- [Énoncé de la tâche] Pouvez-vous redonner le passage du texte sur Jeff Galloway qui commence par les mots contenant « Jeff Galloway est » et se termine par « son site Web. », en y changeant « entreprise » en « société » ?

- [Texte fourni]
....

Je viens de terminer la lecture du livre suivant :
que vous pouvez acheter ici … si vous en avez toujours envie après mon article. 🙂 A ma connaissance, il n’en existe pas de traduction française.
Jeff Galloway est un gourou de l’entrainement aux États-Unis. Il fut membre de l’équipe olympique américaine du 10.000 m aux Jeux Olympiques de Munich en 1972. Il détient un record personnel au 10km en 28mn29s et a remporté le Marathon d’Honolulu en 1974. Loin d’être un guignol… Après sa carrière sportive, il est devenu propriétaire de magasins de sport et coach sportif. Il possède maintenant une entreprise qui vend conseils, plans et séjours d’entrainements, équipements électroniques, produits diététiques… Il est même organisateur d’un semi-marathon. Une petite entreprise qui a l’air de bien tourner et dont vous trouverez les détails sur son site Web.

....

- [Extraits de données]
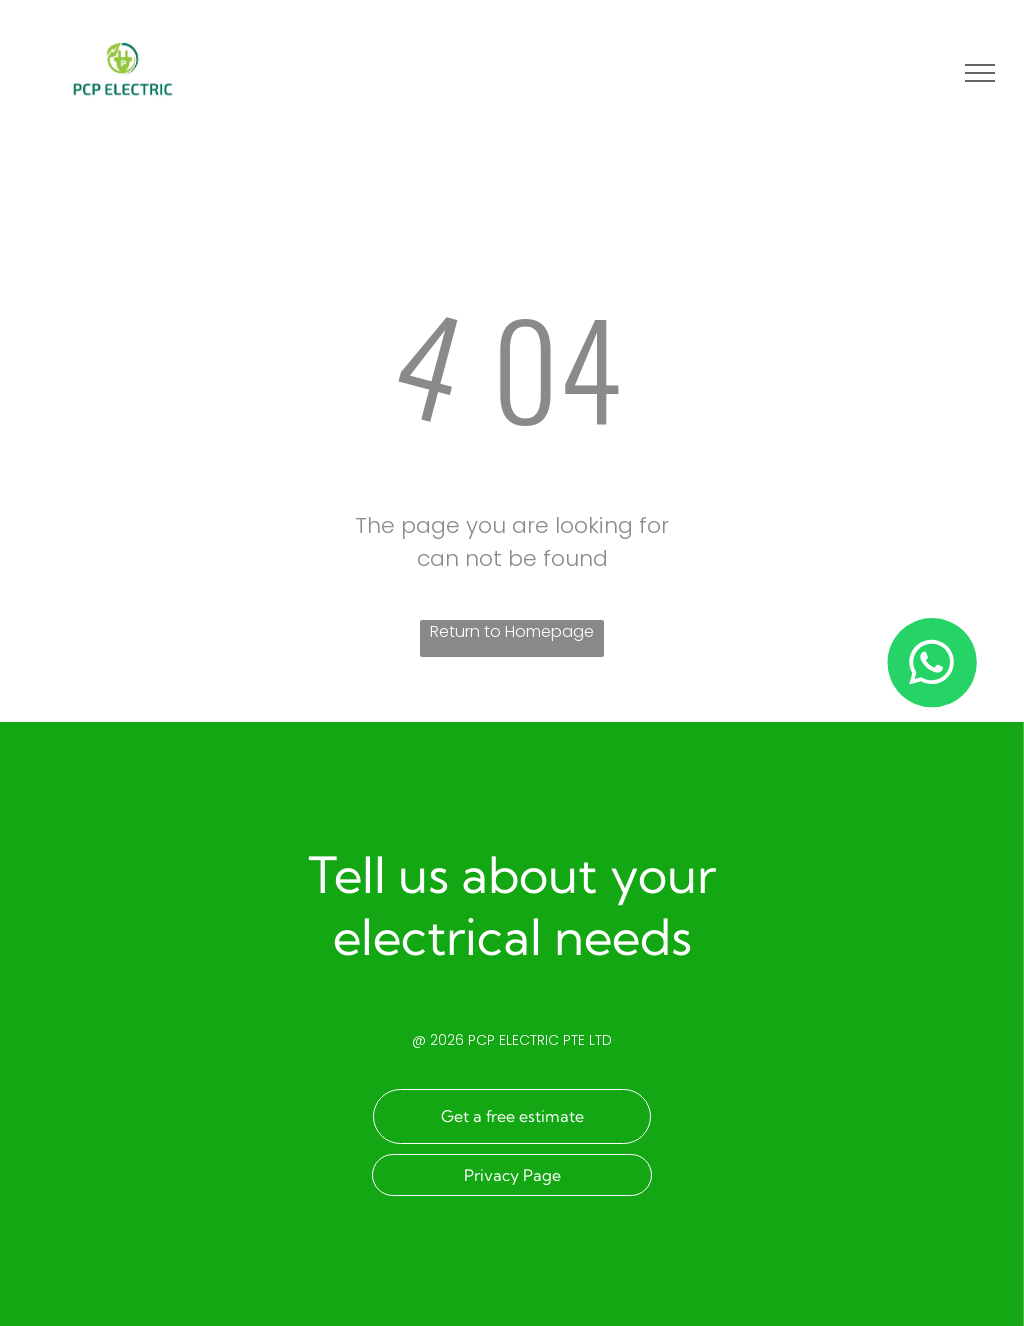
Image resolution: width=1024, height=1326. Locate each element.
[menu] (980, 73)
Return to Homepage (512, 631)
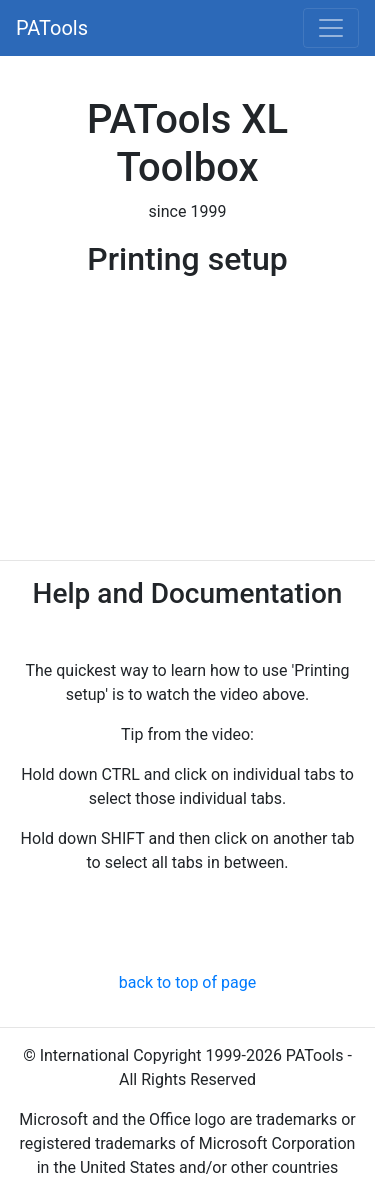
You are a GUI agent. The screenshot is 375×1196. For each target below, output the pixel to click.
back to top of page (187, 982)
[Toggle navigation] (331, 28)
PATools (52, 28)
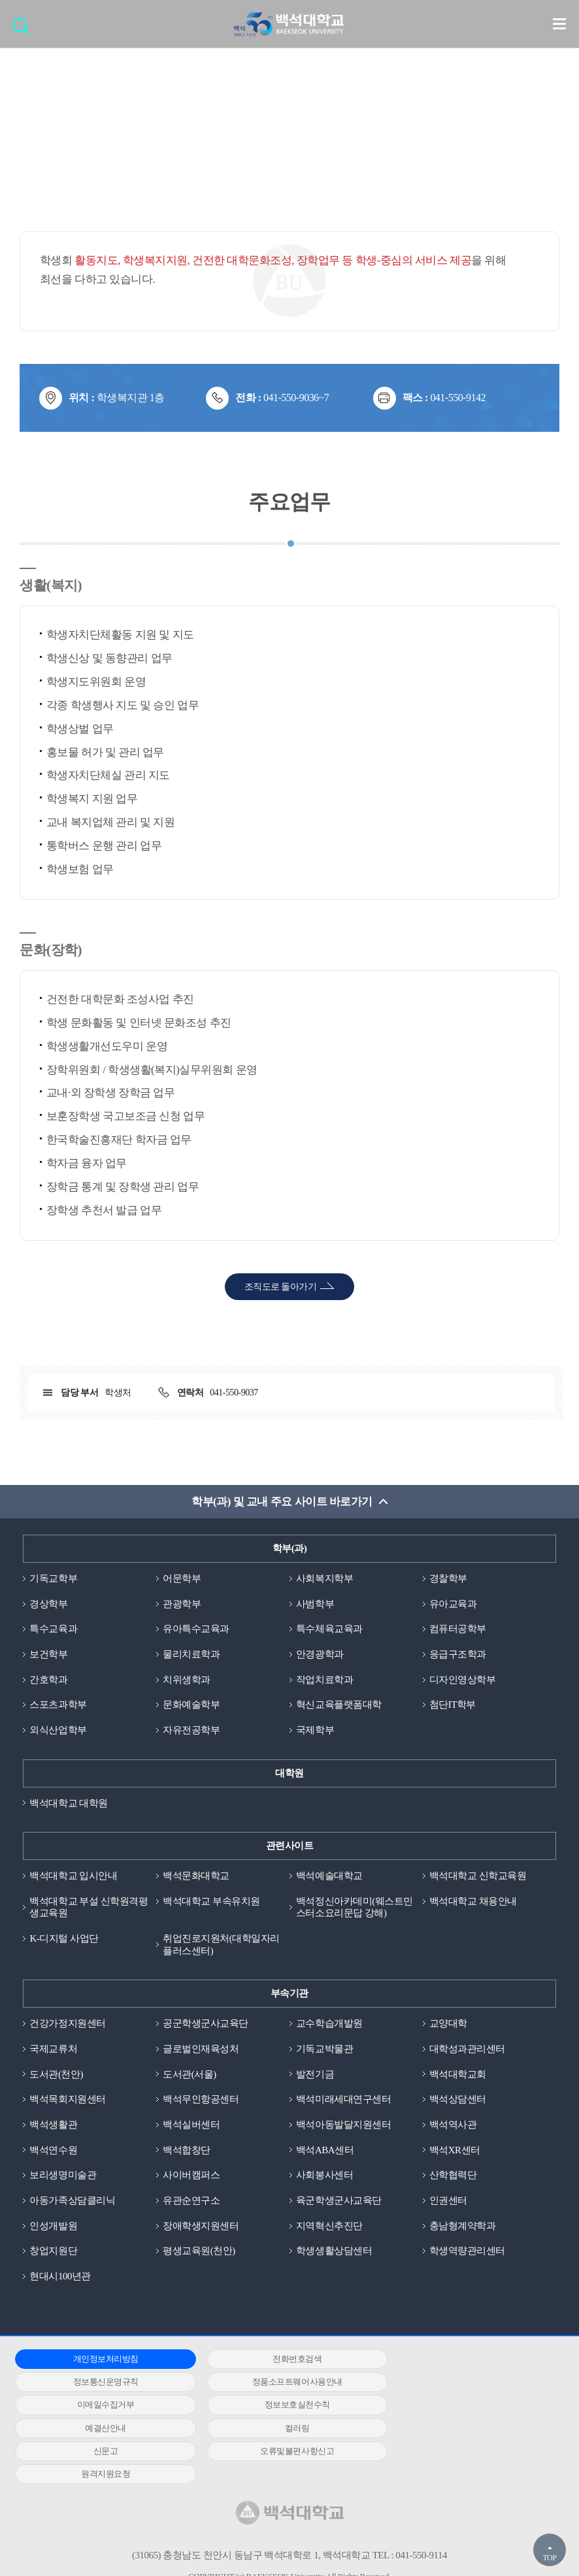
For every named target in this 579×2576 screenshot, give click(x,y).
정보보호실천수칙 (464, 2383)
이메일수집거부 (283, 2383)
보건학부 (48, 1654)
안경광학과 (320, 1654)
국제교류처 (53, 2049)
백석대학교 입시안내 (73, 1876)
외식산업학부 (57, 1730)
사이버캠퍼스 (191, 2176)
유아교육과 (453, 1604)
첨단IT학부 (452, 1705)
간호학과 (48, 1679)
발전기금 (315, 2075)
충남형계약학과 (462, 2226)
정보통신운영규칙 (464, 2359)
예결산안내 (101, 2406)
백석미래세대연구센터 (343, 2100)
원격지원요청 (282, 2429)
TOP (549, 2557)
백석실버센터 (191, 2125)
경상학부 (48, 1604)
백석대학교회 (457, 2075)
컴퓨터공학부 (457, 1629)
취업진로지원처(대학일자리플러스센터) (221, 1945)
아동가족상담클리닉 (72, 2201)
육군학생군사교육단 (339, 2201)
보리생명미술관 (62, 2176)
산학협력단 (453, 2176)
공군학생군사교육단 (205, 2024)
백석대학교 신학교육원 (477, 1876)
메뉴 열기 (559, 23)
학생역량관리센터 (467, 2252)
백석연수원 (53, 2150)
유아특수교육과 (196, 1629)
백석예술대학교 (329, 1876)
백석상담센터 (457, 2100)
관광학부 (182, 1604)
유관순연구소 (191, 2201)
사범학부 (315, 1604)
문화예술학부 (191, 1705)
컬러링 (283, 2406)
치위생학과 (186, 1679)
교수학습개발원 (329, 2024)
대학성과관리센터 (467, 2049)
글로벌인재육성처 (201, 2049)
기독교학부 (53, 1578)
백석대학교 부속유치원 (211, 1901)
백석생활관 (53, 2125)
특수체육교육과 (329, 1629)
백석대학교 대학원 (68, 1803)
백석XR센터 (454, 2150)
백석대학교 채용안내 (473, 1901)
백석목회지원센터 (67, 2100)
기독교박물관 (324, 2049)
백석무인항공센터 (201, 2100)
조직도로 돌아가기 (280, 1287)
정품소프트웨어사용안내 (101, 2383)
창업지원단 (53, 2252)
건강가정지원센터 (67, 2024)
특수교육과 (53, 1629)
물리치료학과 (191, 1654)
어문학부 (182, 1578)
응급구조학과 (457, 1654)
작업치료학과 (324, 1679)
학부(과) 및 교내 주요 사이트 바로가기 (281, 1501)
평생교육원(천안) (199, 2252)
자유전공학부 (191, 1730)
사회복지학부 (324, 1578)
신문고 (464, 2406)
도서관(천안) (56, 2075)
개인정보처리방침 (100, 2359)
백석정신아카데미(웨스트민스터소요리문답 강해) (354, 1907)
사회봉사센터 (324, 2176)
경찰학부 (448, 1578)
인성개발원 (53, 2226)
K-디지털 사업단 (63, 1939)
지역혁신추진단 (329, 2226)
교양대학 (448, 2024)
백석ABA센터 (325, 2150)
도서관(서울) (189, 2075)
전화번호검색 (282, 2359)
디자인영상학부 (462, 1679)
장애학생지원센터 (201, 2226)
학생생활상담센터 (334, 2252)
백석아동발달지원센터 (343, 2125)
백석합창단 (186, 2150)
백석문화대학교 (196, 1876)
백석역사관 (453, 2125)
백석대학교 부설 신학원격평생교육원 (88, 1907)
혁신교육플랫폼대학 (339, 1705)
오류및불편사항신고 (101, 2429)
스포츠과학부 (57, 1705)
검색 (24, 30)
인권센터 (448, 2201)
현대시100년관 (60, 2277)
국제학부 (315, 1730)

....

- [Réponse complète]
Jeff Galloway est un gourou de l’entrainement aux États-Unis. Il fut membre de l’équipe olympique américaine du 10.000 m aux Jeux Olympiques de Munich en 1972. Il détient un record personnel au 10km en 28mn29s et a remporté le Marathon d’Honolulu en 1974. Loin d’être un guignol… Après sa carrière sportive, il est devenu propriétaire de magasins de sport et coach sportif. Il possède maintenant une société qui vend conseils, plans et séjours d’entrainements, équipements électroniques, produits diététiques… Il est même organisateur d’un semi-marathon. Une petite société qui a l’air de bien tourner et dont vous trouverez les détails sur son site Web.